• _INSTRUCTIONS FOR THE TASK_: The line containing "You are a computer-use agent." marks the start of the required copy, which runs to the final line of the entries; return those lines exactly, without any pictures.

• _GIVEN RECORDS_:

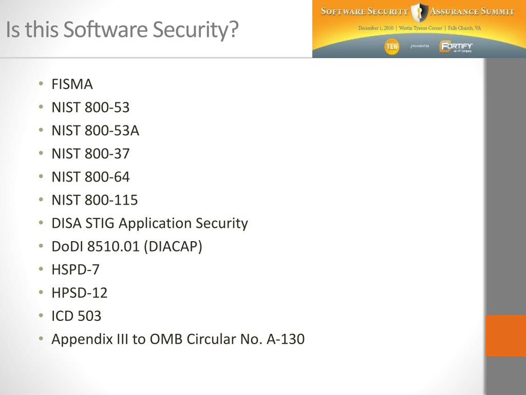Select Appendix III to OMB Circular line
The image size is (526, 395).
(x=178, y=339)
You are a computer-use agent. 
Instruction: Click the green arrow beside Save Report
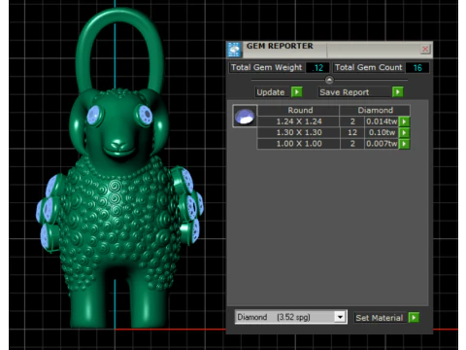click(x=398, y=92)
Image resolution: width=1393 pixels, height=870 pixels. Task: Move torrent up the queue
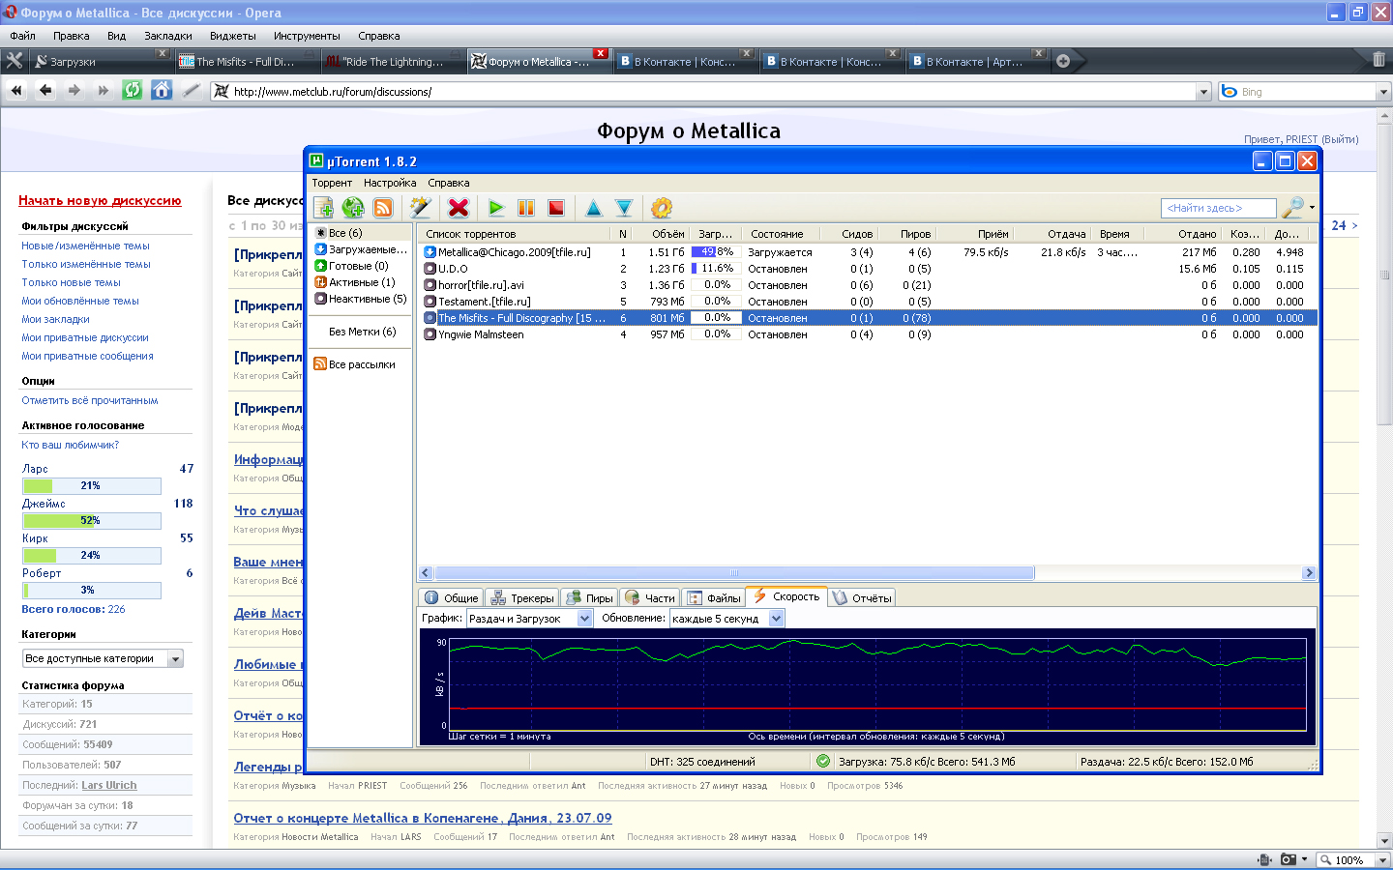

• _RESULT_:
You are a computer-use agent. 
Instruction: Click the green arrow beside Save Report
click(x=398, y=92)
Image resolution: width=1393 pixels, height=870 pixels. Task: Move torrent up the queue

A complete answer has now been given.